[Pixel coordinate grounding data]
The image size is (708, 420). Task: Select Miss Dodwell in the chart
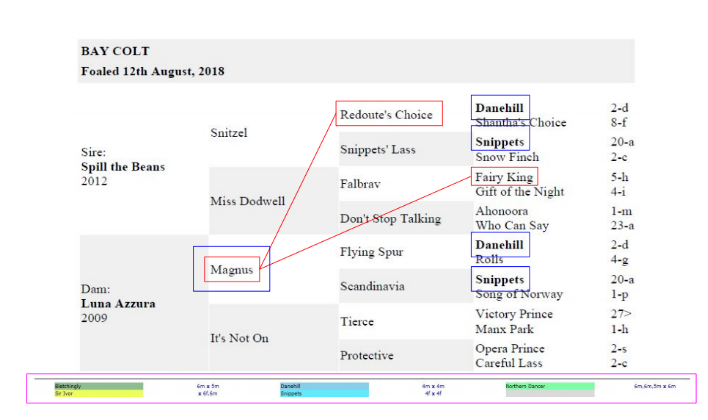[x=248, y=201]
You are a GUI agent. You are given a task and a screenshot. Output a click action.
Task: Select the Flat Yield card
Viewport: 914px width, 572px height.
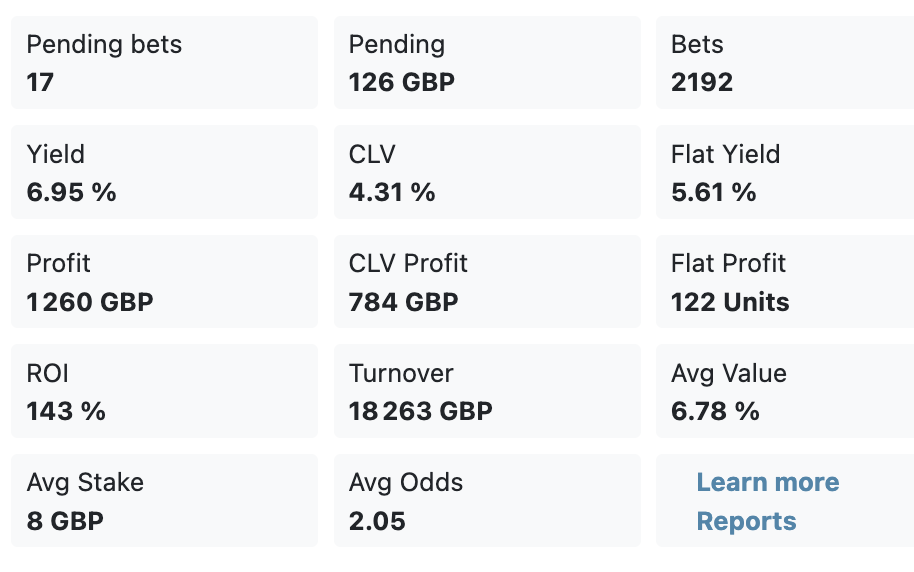pyautogui.click(x=785, y=172)
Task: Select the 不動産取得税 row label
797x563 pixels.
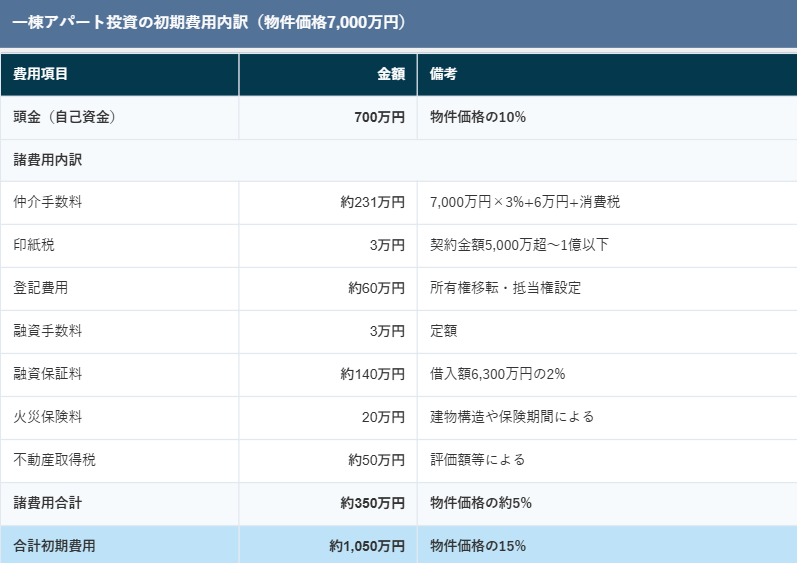Action: [x=55, y=460]
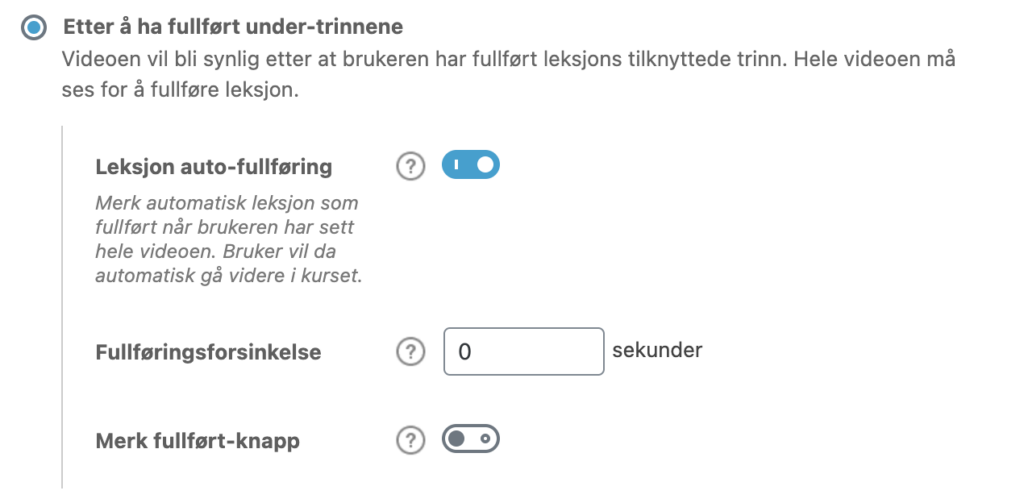Click the "0" value in the delay field
Viewport: 1024px width, 503px height.
coord(464,352)
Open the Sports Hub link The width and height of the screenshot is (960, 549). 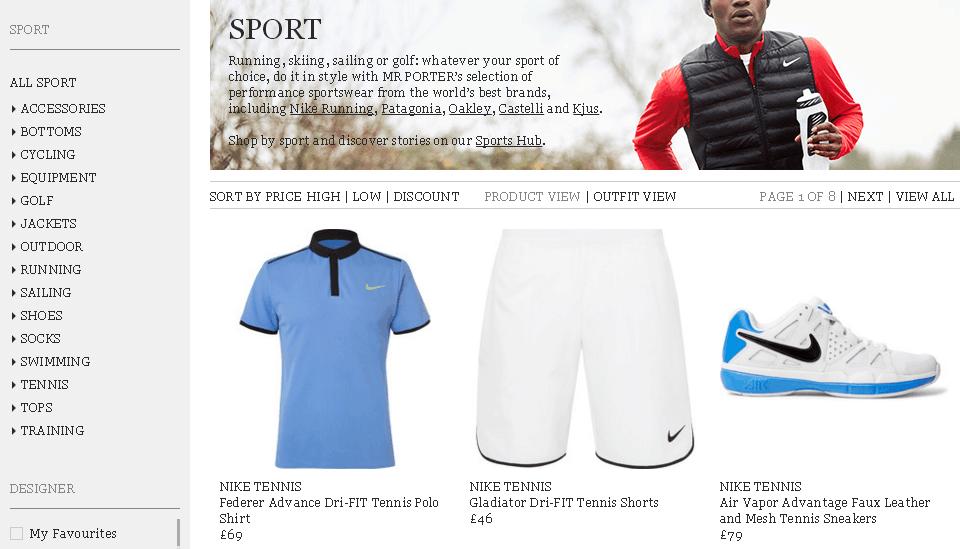pos(509,140)
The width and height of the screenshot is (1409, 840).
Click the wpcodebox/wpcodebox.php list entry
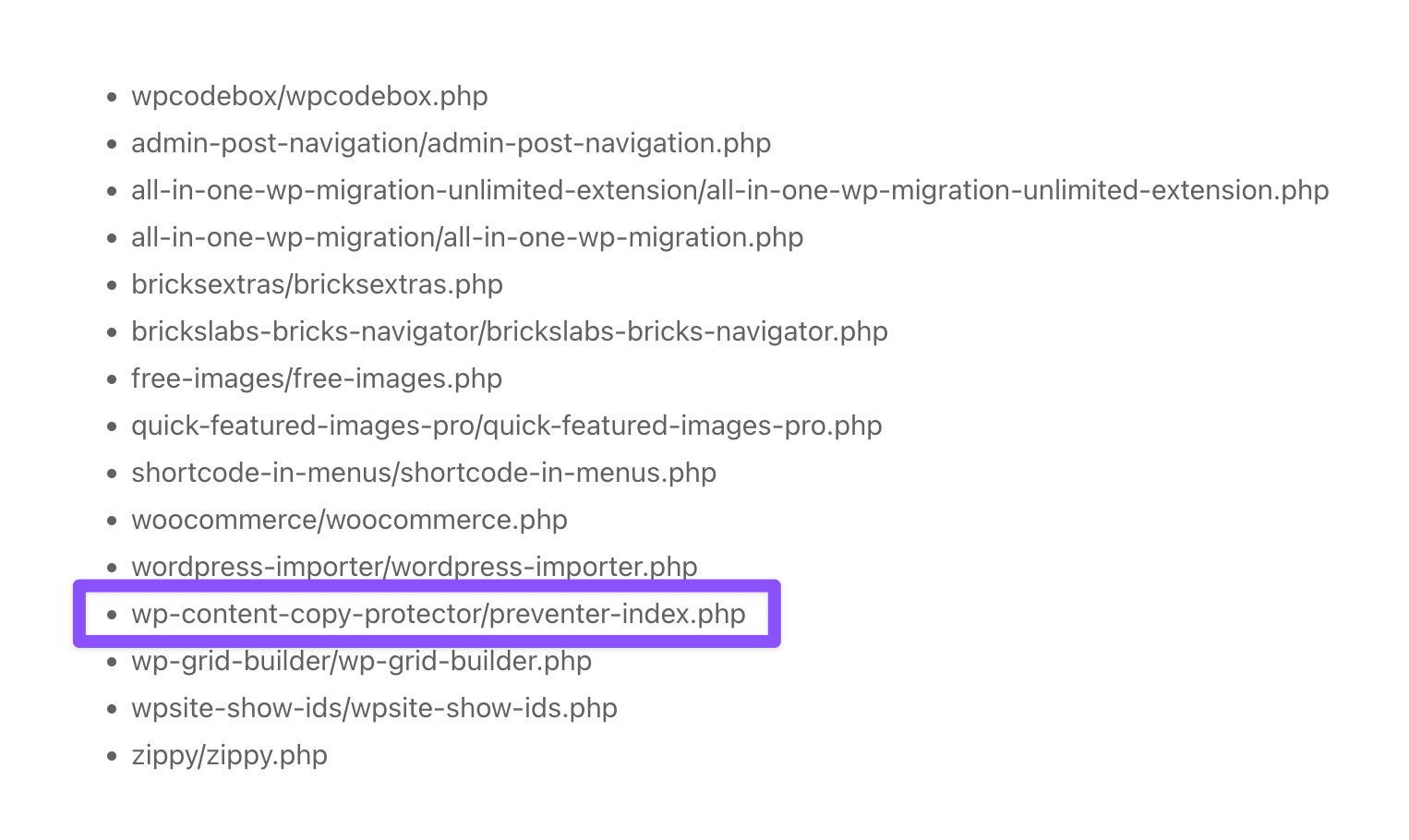[x=309, y=96]
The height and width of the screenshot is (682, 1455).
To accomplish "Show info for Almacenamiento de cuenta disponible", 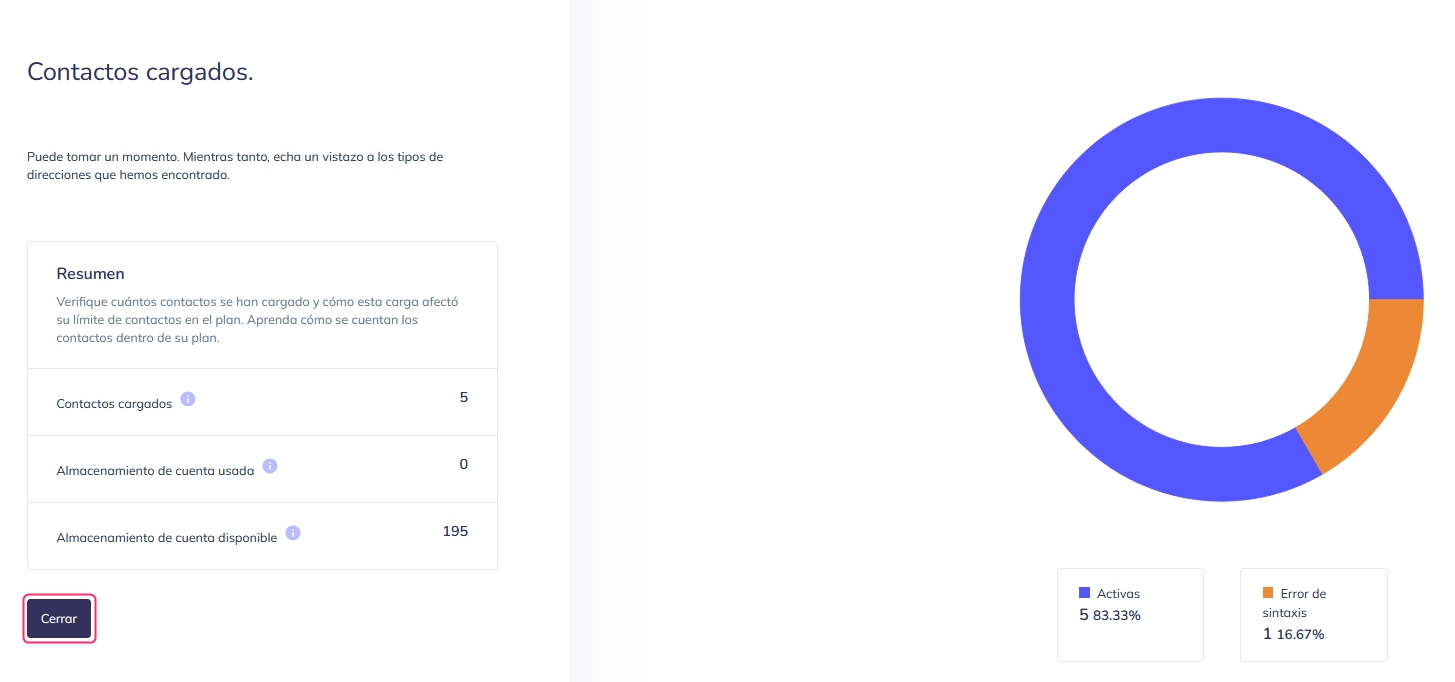I will [x=293, y=533].
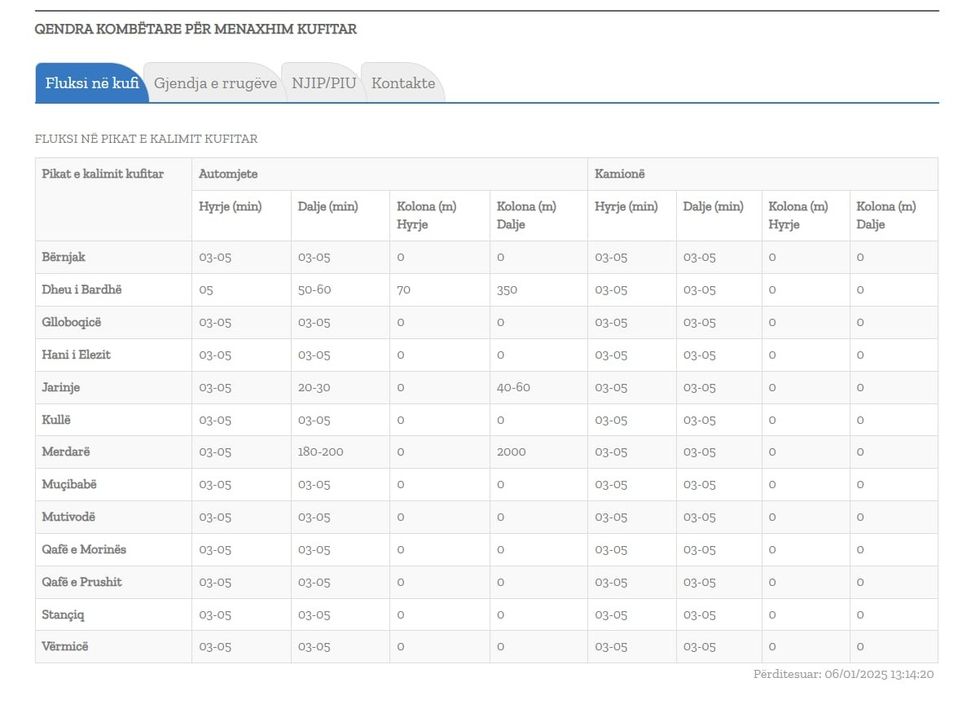Click the Automjete column group header
The height and width of the screenshot is (710, 980).
click(228, 174)
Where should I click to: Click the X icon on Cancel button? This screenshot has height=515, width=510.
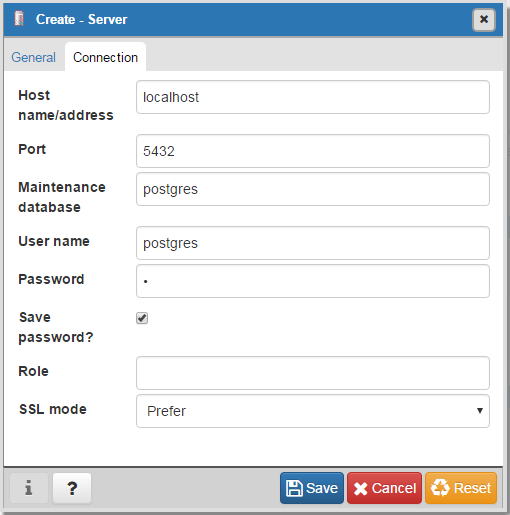(360, 489)
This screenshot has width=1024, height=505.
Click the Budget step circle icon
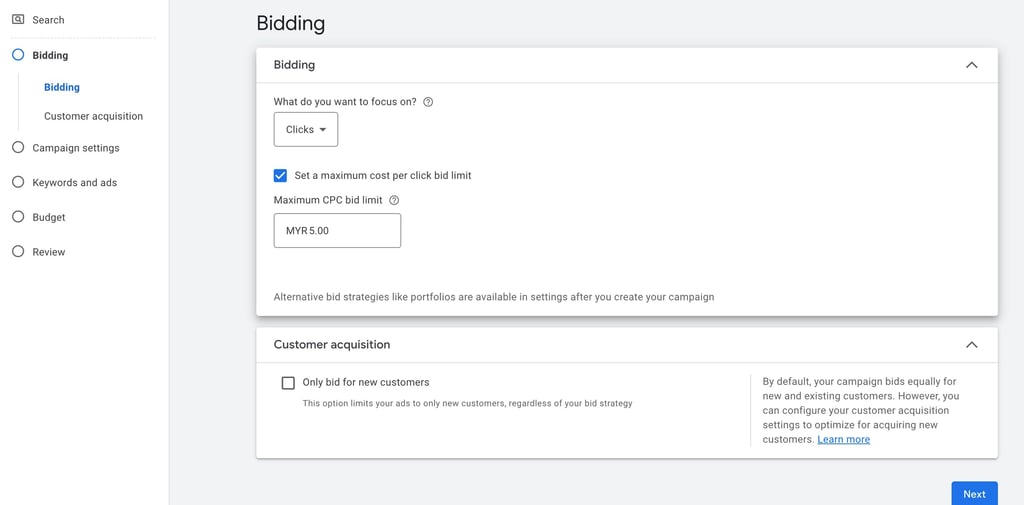[18, 216]
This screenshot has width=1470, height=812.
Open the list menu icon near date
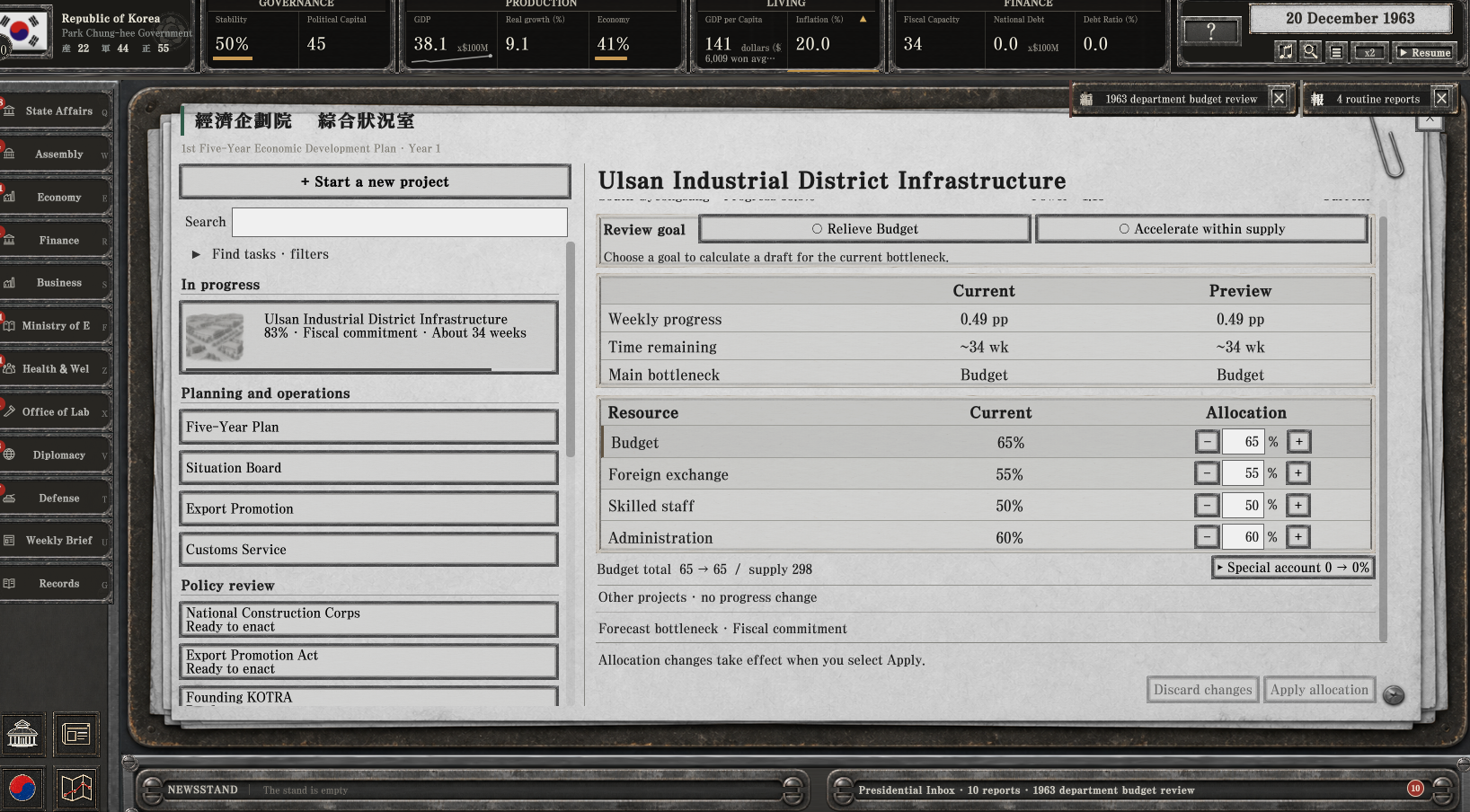pos(1336,52)
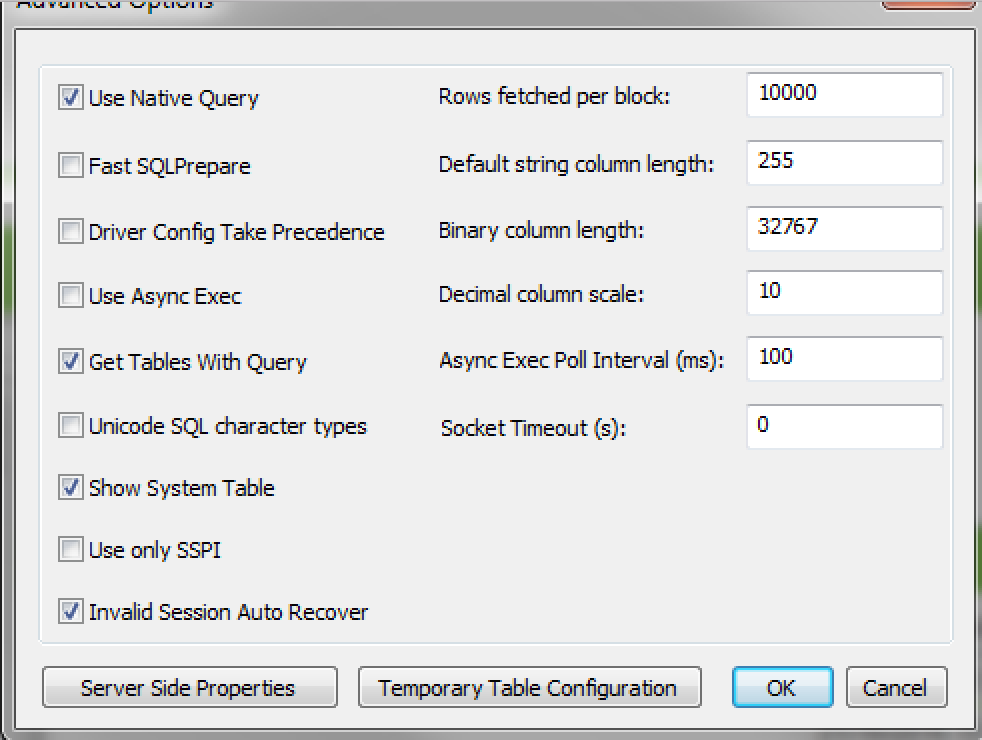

**The problem**
I would like the lines from the one with "Click the Budget step circle icon" through the last line of the data above retyped exactly, with pictures left out, please.

**Task answer**
Click the Budget step circle icon
[18, 216]
This screenshot has width=1470, height=812.
Open the list menu icon near date
pos(1336,52)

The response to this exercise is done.